◆ ABOUT THIS EXERCISE ◆
Return every line from the records below that has the word "computer".

━━ DATA PROVIDED

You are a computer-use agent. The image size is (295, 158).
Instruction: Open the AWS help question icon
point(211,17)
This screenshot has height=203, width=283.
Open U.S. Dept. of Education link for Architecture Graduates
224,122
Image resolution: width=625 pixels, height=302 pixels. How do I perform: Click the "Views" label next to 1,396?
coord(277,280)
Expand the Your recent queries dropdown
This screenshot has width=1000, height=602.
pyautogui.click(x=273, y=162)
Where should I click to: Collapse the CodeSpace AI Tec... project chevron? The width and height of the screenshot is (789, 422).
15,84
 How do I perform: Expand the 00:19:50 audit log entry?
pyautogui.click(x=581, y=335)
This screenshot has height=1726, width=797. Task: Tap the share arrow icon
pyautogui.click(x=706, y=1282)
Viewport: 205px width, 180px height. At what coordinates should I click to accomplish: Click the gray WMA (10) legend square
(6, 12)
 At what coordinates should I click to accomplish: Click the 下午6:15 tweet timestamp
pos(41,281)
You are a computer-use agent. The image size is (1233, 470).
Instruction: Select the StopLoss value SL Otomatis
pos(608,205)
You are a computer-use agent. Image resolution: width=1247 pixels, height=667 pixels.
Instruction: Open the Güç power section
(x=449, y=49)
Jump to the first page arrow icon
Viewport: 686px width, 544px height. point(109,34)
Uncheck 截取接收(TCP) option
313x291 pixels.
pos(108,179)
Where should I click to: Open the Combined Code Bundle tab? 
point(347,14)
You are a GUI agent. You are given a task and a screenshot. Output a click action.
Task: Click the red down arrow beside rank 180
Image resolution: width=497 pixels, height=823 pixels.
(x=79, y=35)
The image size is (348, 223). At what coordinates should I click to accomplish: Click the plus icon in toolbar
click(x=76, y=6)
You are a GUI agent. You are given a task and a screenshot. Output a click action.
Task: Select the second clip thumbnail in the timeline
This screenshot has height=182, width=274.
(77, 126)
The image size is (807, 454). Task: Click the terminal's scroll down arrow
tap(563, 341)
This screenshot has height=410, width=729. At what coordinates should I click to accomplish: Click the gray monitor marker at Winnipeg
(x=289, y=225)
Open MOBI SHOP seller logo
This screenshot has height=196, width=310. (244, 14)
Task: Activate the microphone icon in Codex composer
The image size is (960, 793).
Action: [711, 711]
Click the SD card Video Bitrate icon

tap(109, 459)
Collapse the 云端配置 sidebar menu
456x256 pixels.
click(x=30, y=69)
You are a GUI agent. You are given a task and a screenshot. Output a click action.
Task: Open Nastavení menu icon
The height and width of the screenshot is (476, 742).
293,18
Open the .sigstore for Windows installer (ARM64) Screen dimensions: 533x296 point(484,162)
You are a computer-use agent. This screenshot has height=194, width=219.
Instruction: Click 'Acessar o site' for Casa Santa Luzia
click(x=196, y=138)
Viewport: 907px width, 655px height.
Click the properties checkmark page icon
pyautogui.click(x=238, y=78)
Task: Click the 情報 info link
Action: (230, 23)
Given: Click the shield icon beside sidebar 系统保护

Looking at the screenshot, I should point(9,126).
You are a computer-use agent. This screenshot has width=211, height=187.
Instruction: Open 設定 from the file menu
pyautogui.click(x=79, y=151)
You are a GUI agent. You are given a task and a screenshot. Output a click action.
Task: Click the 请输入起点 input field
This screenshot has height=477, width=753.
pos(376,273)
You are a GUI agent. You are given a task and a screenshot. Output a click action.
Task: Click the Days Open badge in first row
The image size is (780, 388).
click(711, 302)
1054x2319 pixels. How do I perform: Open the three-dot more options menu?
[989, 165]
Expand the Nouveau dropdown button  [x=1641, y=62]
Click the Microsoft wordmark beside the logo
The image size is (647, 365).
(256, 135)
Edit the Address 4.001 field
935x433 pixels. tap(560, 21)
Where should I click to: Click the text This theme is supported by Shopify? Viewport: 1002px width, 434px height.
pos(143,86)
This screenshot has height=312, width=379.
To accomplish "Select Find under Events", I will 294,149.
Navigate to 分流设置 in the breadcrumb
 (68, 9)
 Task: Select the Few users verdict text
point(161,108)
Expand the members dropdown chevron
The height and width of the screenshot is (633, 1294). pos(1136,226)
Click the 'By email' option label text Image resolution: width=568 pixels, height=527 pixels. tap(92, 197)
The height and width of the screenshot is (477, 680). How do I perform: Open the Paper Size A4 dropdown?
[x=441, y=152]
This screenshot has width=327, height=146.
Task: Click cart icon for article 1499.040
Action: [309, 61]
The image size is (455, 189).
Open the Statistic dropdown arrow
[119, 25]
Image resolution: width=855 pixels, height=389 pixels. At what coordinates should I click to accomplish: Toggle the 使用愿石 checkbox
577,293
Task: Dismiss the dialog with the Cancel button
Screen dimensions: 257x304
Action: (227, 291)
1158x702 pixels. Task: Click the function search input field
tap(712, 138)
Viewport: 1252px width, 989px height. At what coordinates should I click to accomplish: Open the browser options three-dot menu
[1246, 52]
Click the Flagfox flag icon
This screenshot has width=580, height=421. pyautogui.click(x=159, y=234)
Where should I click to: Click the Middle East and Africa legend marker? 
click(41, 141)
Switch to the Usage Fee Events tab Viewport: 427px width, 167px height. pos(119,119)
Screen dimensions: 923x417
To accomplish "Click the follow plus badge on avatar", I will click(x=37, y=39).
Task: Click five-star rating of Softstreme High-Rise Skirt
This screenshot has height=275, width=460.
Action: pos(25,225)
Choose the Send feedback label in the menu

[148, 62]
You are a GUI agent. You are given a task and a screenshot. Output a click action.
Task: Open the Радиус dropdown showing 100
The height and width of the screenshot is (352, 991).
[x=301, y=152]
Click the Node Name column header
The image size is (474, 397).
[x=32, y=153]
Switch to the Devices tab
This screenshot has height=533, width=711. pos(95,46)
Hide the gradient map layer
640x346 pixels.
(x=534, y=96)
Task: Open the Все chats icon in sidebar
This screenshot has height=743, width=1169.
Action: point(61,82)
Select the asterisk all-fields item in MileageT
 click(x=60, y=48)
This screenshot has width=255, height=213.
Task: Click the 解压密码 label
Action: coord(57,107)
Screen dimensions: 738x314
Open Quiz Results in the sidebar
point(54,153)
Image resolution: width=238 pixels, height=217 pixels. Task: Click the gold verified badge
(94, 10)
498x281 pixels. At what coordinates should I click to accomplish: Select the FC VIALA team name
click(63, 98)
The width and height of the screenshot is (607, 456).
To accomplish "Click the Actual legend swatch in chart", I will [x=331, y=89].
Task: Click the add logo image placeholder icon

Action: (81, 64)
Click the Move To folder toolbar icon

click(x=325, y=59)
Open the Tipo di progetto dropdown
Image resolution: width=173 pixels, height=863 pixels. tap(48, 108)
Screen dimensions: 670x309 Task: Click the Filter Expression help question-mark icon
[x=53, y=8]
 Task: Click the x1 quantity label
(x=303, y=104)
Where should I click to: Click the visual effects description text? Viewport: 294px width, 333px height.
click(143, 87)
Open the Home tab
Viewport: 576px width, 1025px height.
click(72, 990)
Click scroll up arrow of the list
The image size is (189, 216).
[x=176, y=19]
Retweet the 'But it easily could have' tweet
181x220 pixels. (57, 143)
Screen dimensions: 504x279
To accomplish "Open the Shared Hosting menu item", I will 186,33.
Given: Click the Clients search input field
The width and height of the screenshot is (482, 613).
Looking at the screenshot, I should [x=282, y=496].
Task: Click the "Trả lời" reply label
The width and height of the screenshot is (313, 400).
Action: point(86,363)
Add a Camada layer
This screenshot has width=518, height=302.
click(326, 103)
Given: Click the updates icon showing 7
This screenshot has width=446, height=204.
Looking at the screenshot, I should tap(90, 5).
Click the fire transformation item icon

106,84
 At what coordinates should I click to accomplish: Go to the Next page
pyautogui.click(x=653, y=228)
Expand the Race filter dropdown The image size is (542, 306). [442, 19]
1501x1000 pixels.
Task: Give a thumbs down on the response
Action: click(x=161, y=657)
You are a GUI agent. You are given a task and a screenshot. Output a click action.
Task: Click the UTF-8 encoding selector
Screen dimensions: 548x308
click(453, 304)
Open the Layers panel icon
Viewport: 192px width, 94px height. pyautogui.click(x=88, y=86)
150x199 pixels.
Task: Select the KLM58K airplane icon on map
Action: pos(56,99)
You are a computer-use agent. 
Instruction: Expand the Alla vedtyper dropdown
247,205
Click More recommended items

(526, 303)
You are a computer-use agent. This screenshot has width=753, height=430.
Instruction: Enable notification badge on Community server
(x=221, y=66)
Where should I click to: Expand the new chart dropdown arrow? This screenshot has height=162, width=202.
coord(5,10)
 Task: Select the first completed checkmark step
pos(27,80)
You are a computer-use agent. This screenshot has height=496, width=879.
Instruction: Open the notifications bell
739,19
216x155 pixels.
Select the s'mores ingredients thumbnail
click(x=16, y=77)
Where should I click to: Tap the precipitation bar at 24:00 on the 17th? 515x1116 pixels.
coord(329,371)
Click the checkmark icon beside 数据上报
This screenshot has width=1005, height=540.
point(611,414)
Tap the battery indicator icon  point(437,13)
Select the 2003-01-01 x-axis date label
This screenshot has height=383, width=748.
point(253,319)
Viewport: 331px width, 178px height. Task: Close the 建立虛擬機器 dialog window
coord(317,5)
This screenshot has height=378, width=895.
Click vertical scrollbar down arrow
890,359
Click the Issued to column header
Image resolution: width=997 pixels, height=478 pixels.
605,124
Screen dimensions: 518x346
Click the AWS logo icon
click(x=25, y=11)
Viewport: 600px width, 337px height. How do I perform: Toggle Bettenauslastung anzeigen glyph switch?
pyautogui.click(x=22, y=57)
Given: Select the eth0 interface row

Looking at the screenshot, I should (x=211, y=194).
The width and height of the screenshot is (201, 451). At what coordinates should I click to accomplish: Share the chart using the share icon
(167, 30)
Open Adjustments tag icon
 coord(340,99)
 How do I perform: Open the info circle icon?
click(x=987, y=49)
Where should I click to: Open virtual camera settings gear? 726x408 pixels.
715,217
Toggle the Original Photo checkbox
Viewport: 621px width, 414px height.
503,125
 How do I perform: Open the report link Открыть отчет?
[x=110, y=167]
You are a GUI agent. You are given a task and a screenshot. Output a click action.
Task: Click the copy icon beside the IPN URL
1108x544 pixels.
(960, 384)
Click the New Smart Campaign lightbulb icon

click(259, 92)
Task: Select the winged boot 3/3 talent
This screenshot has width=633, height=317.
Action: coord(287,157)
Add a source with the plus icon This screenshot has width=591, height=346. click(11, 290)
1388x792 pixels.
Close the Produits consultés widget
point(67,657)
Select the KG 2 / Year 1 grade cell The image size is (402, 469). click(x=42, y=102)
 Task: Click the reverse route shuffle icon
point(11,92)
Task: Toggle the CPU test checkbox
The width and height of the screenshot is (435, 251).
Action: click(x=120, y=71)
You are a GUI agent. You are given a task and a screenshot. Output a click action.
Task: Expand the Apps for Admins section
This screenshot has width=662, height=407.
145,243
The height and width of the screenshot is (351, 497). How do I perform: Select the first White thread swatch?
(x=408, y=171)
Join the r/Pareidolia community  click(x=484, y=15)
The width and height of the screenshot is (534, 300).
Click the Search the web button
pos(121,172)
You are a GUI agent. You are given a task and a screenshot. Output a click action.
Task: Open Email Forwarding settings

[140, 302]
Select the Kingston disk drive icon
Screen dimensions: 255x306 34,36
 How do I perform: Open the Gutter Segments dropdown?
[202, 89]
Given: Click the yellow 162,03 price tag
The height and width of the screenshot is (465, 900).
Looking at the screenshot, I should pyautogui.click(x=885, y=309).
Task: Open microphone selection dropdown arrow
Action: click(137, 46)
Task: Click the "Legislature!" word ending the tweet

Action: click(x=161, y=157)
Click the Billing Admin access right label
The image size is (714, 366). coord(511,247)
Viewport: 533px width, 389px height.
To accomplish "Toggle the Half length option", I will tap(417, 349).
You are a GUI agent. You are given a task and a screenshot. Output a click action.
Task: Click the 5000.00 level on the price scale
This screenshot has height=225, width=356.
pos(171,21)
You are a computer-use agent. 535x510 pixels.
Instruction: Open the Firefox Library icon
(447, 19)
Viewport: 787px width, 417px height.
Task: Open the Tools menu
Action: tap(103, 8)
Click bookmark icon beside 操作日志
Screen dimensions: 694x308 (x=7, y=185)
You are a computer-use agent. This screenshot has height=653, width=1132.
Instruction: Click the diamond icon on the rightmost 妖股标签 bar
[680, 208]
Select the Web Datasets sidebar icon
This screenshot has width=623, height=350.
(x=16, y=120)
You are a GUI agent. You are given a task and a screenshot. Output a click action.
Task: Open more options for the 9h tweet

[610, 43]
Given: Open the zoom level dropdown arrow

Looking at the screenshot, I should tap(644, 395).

━━━━

◆ OUTPUT FOR THIS EXERCISE ◆
You are a computer-use agent. The image size is (295, 158).
You are a computer-use agent. The image size is (1233, 470).
You are a computer-use agent. Image resolution: width=1247 pixels, height=667 pixels.
You are a computer-use agent. This screenshot has height=194, width=219.
You are a computer-use agent. This screenshot has width=211, height=187.
You are a computer-use agent. 
You are a computer-use agent. This screenshot has width=753, height=430.
You are a computer-use agent. This screenshot has height=496, width=879.
You are a computer-use agent. 535x510 pixels.
You are a computer-use agent. This screenshot has height=653, width=1132.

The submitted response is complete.